Your guy sounds much like mine---putting my health above all else--and I think you already know this, but he sounds like a "keeper", Jamie!

xx G

Your hubs does sound amazing, indeed. I hope to make mine permanent, too. ;) I am convinced that he is the one for me, just as you said.

Neither me or my man are big drinkers... never got the appeal of beer. I'm very glad for that so I don't miss it now! I do love a good margarita on the rocks, though. Or a nice sipping tequila with the very occasional cigar (I don't smoke... just like cigars on the rarity)

What recipes are you using with the Paleo diet? Do you have a favorite you could share? I am always up for trying new recipes! I think I would miss eating rice but other than that I could probably do paleo. I love hearing about people tearing it up in the gym!! If Paleo made it easier for me to get stronger I'd sign up today and never look back.

Thanks always and hugs!

IrishHeart

Posted

I miss risotto a little bit, but I make cauliflower rice and "zoodles" (zucchini noodles) and that keeps me interested enough to stick with it for a while.

I enjoy Danielle Walkers's site Against All Grains (and I have her book) Her story about healing from Ulcerative Colitis--just by following a paleo diet after all the meds in the world were just not working-- is just mind blowing. Take a look

Open Original Shared Link

Also, Elana's Pantry has some seriously good eats as well.

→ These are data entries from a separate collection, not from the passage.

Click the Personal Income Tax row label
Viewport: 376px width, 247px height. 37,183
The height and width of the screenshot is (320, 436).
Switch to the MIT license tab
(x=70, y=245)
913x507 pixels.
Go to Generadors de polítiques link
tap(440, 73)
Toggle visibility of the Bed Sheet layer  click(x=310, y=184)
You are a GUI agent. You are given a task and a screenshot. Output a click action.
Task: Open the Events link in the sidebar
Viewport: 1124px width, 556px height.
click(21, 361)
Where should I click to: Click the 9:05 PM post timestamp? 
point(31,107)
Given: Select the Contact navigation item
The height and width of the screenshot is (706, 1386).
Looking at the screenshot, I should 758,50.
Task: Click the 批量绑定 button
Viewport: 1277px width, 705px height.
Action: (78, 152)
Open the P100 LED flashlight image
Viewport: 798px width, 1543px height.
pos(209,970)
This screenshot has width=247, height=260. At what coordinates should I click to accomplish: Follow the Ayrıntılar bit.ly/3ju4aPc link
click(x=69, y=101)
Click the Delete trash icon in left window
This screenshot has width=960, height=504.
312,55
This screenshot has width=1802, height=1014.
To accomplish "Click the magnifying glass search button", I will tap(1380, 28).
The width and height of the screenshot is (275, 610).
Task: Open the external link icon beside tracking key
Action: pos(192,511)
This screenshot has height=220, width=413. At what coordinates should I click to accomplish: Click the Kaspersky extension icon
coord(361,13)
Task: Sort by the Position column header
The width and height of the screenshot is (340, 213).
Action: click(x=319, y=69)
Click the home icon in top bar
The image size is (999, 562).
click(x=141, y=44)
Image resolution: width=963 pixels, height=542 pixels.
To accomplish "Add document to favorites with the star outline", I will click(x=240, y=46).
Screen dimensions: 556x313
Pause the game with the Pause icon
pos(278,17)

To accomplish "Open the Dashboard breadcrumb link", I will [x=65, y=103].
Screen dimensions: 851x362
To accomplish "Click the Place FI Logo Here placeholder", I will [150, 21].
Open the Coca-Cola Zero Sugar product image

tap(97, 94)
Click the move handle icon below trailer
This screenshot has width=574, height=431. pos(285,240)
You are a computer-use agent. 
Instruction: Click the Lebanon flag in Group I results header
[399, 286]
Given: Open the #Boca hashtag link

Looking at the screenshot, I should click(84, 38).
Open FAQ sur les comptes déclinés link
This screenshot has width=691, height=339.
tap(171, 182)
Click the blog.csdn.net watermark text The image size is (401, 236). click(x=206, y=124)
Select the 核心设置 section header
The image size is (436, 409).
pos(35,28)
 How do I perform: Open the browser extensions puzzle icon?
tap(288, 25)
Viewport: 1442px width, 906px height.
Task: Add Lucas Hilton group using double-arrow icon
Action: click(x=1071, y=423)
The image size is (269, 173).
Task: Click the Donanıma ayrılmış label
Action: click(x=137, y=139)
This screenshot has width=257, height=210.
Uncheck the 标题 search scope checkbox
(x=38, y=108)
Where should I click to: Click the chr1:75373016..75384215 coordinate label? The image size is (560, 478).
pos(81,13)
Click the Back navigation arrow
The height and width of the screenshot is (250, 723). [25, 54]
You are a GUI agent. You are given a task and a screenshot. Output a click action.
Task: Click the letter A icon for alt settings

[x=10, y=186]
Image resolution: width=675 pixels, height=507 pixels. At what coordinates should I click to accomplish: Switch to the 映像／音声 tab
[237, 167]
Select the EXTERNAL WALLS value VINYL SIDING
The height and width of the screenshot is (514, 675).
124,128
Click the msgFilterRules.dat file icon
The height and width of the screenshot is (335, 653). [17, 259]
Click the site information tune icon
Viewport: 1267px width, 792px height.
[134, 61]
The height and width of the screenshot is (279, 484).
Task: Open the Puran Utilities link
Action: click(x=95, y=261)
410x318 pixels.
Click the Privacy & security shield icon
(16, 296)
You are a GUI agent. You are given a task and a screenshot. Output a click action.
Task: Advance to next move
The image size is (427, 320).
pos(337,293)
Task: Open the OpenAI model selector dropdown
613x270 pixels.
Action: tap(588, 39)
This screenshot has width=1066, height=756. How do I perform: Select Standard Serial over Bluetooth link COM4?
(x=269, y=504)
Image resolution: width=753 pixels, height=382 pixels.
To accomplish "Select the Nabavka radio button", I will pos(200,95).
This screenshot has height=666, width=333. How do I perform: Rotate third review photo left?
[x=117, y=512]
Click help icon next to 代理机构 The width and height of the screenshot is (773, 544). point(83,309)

I have had chronic pain since the 90's and this is the first time I can honestly say I am not wincing when I walk or exercise. This improvement is probably a combo of being gluten-free 3 years, exercising to lube the joints, the warm weather (we just moved to Florida) and dumping the grains and dairy (although I have recently added in some fresh cheeses (not aged, because I also have a histamine intolerance--if it's not one thing, it's another :) ).

Hope you find her recipes interesting and tasty!